> **STATED GOAL 1**: Give the records from the line with "Task: Select the My" to the line with "point(436,797)" as a Markdown table with the columns Row and Record line. Number each row and leave out blank lines.
>> Begin ARTICLE
Enforcing constraints
- Given basis $T \subseteq H$, say constraint $h$ is enforcing if $OPT(H-h) < OPT(T)$.
- else (since $OPT(T) \le OPT(H)$) must have $h$ in $OPT(H)$ (else $OPT(H-h)=OPT(H) \ge OPT(T)$)
- Also, must have $h \in T$ since otherwise $T \subseteq H-h$ which would make $OPT(H-h) \ge OPT(T)$.
- So enforcing is in $OPT(H) \cap T$
- So at most $d$ of them.
- And if exactly $d$, then $T=OPT(H)$.
Hidden dimension
- Define hidden dimension of $T$ as $d$ minus number of enforcing constraints.
- Claim: if second recursive call happens, hidden dimension drops:
- New kickoff basis is larger value than old
- So all previously enforcing constraints are enforcing
- And left-out constraint is enforcing
- In fact, much better:
- assume did second recursive call
- suppose $m$ opt constraints $h_i$ not yet in $T$
- order $h_i$ by value of $OPT(H-h_i)$
- by backwards analysis, equally likely to leave any out
- as above, if leave out $r^{th}$, then all $1,\ldots,r$ are enforcing on second recursive call
- Conclude for $m$ constraints and hidden dimension $k$, number of violation tests satisfies $$ \begin{eqnarray*} T(n,k) = T(n-1,d) + \frac{m}{n-d}\left(1+\sum_{i=1}^{m} T(m,d-i)\right) \end{eqnarray*} $$
- Careful analysis shows $T(n,0) \le ne^{O(\sqrt{d\log n})}$
- worse $n$ dependence than previous algorithms (nonlinear)
- but what's really cool here is that it is subexponential in $d$
- none of the previous algorithms are
- use as base case in SampLP to get algorithm that is linear in $n$ and subexponential in $d$
- This was the first subexponential algorithm, though it was the first realized one because you had to solve the recurrence very carefully.
>> End ARTICLE
>> Begin DATA FOR PROCESSING
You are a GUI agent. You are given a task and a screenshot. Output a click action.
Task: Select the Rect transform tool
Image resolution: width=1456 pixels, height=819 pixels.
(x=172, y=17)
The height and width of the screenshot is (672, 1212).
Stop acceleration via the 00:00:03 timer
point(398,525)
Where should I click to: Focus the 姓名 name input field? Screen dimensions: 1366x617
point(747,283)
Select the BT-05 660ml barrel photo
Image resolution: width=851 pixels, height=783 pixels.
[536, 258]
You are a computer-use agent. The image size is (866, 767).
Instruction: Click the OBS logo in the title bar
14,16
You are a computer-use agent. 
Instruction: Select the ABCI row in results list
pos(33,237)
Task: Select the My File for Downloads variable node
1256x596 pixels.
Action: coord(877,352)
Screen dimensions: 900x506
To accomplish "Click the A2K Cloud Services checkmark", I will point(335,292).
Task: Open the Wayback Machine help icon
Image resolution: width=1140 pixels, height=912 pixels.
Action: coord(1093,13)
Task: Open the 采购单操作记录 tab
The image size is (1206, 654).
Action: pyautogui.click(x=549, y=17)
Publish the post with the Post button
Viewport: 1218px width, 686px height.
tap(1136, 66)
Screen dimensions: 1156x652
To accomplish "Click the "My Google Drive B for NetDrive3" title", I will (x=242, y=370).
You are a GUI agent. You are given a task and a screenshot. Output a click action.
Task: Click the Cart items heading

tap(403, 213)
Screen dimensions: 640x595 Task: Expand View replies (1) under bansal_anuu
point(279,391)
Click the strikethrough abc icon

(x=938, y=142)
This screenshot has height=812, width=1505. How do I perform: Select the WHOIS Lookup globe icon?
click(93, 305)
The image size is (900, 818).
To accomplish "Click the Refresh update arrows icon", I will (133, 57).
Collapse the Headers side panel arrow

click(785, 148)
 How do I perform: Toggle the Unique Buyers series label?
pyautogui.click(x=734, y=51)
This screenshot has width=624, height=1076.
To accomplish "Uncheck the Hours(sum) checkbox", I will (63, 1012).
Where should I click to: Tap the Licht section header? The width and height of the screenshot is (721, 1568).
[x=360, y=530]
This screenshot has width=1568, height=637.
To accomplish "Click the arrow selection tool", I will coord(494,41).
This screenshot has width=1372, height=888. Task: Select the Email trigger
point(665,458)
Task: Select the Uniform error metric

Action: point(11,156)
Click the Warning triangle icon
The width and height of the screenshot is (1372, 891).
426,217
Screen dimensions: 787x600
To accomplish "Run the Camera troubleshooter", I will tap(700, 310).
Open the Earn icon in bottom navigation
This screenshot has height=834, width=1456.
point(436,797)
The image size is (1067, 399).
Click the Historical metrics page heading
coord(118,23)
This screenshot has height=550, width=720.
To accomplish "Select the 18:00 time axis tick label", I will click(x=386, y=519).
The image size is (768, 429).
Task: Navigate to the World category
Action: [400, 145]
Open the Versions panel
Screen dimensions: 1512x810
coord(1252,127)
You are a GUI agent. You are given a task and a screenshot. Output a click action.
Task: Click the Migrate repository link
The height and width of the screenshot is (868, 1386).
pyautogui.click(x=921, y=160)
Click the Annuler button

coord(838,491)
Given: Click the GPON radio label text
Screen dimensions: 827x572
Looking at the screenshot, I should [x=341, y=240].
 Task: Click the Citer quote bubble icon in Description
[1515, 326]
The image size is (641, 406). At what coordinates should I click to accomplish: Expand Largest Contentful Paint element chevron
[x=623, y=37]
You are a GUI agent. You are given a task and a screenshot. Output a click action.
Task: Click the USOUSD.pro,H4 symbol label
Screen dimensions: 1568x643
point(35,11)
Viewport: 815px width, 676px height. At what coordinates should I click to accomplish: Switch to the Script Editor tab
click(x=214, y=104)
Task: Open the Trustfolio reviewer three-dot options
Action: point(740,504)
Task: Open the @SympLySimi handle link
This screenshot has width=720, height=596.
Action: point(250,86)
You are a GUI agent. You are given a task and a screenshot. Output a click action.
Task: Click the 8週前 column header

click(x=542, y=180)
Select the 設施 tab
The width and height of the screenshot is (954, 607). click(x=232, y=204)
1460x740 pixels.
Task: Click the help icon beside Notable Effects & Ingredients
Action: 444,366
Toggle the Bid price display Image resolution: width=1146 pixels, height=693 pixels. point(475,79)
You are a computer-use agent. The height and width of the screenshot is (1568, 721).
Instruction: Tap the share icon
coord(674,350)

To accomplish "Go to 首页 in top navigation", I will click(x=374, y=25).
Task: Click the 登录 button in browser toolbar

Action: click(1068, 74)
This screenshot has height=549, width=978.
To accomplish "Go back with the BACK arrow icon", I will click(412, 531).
>> End DATA FOR PROCESSING
> **STATED GOAL 2**: Carry the notes on hidden dimension and the subexponential algorithm forward from where they stop.

> **FINAL ANSWER 1**:
| Row | Record line |
|---|---|
| 1 | Task: Select the My File for Downloads variable node |
| 2 | 1256x596 pixels. |
| 3 | Action: coord(877,352) |
| 4 | Screen dimensions: 900x506 |
| 5 | To accomplish "Click the A2K Cloud Services checkmark", I will point(335,292). |
| 6 | Task: Open the Wayback Machine help icon |
| 7 | Image resolution: width=1140 pixels, height=912 pixels. |
| 8 | Action: coord(1093,13) |
| 9 | Task: Open the 采购单操作记录 tab |
| 10 | The image size is (1206, 654). |
| 11 | Action: pyautogui.click(x=549, y=17) |
| 12 | Publish the post with the Post button |
| 13 | Viewport: 1218px width, 686px height. |
| 14 | tap(1136, 66) |
| 15 | Screen dimensions: 1156x652 |
| 16 | To accomplish "Click the "My Google Drive B for NetDrive3" title", I will (x=242, y=370). |
| 17 | You are a GUI agent. You are given a task and a screenshot. Output a click action. |
| 18 | Task: Click the Cart items heading |
| 19 | tap(403, 213) |
| 20 | Screen dimensions: 640x595 Task: Expand View replies (1) under bansal_anuu |
| 21 | point(279,391) |
| 22 | Click the strikethrough abc icon |
| 23 | (x=938, y=142) |
| 24 | This screenshot has height=812, width=1505. How do I perform: Select the WHOIS Lookup globe icon? |
| 25 | click(93, 305) |
| 26 | The image size is (900, 818). |
| 27 | To accomplish "Click the Refresh update arrows icon", I will (133, 57). |
| 28 | Collapse the Headers side panel arrow |
| 29 | click(785, 148) |
| 30 |  How do I perform: Toggle the Unique Buyers series label? |
| 31 | pyautogui.click(x=734, y=51) |
| 32 | This screenshot has width=624, height=1076. |
| 33 | To accomplish "Uncheck the Hours(sum) checkbox", I will (63, 1012). |
| 34 | Where should I click to: Tap the Licht section header? The width and height of the screenshot is (721, 1568). |
| 35 | [x=360, y=530] |
| 36 | This screenshot has width=1568, height=637. |
| 37 | To accomplish "Click the arrow selection tool", I will coord(494,41). |
| 38 | This screenshot has width=1372, height=888. Task: Select the Email trigger |
| 39 | point(665,458) |
| 40 | Task: Select the Uniform error metric |
| 41 | Action: point(11,156) |
| 42 | Click the Warning triangle icon |
| 43 | The width and height of the screenshot is (1372, 891). |
| 44 | 426,217 |
| 45 | Screen dimensions: 787x600 |
| 46 | To accomplish "Run the Camera troubleshooter", I will tap(700, 310). |
| 47 | Open the Earn icon in bottom navigation |
| 48 | This screenshot has height=834, width=1456. |
| 49 | point(436,797) |

> **FINAL ANSWER 2**:
Simplex
The algorithms we studied above are not simplex algorithms
- they discard constraints to find an optimum of a subset, then jump there
- simplex has to move neighbor to neighbor
- In each step, move to a neighbor with better objective
- (we assume general position, so no degenerate or equal-objective vertices)
- (even in this case, Klee-Minty cube makes naive simplex take exponential time)
- open: is there a polynomial time simplex?
- this would appeal since simplex is so popular in practice
We don't have polynomial, but Kalai gave a subexponential simplex algorithm
- interestingly, it's just the dual of the BasisLP algorithm
- but was discovered independently (and after)
- has same runtime: $ne^{O(\sqrt{d\log n})}$
- (but it's runtime was proven first)
- Also, Kalai and Kleitman have shown polytope diameter at most $n^{\log d}$
- still open: simplex algorithm with this runtime
Kalai's algorithm
- Facets
- a facet is a “side” of the polytope; an intersection of the polytope with one of the hyperplanes defining it
- so there are at most $n$ facets.
- possibly less for “never feasible” constraints.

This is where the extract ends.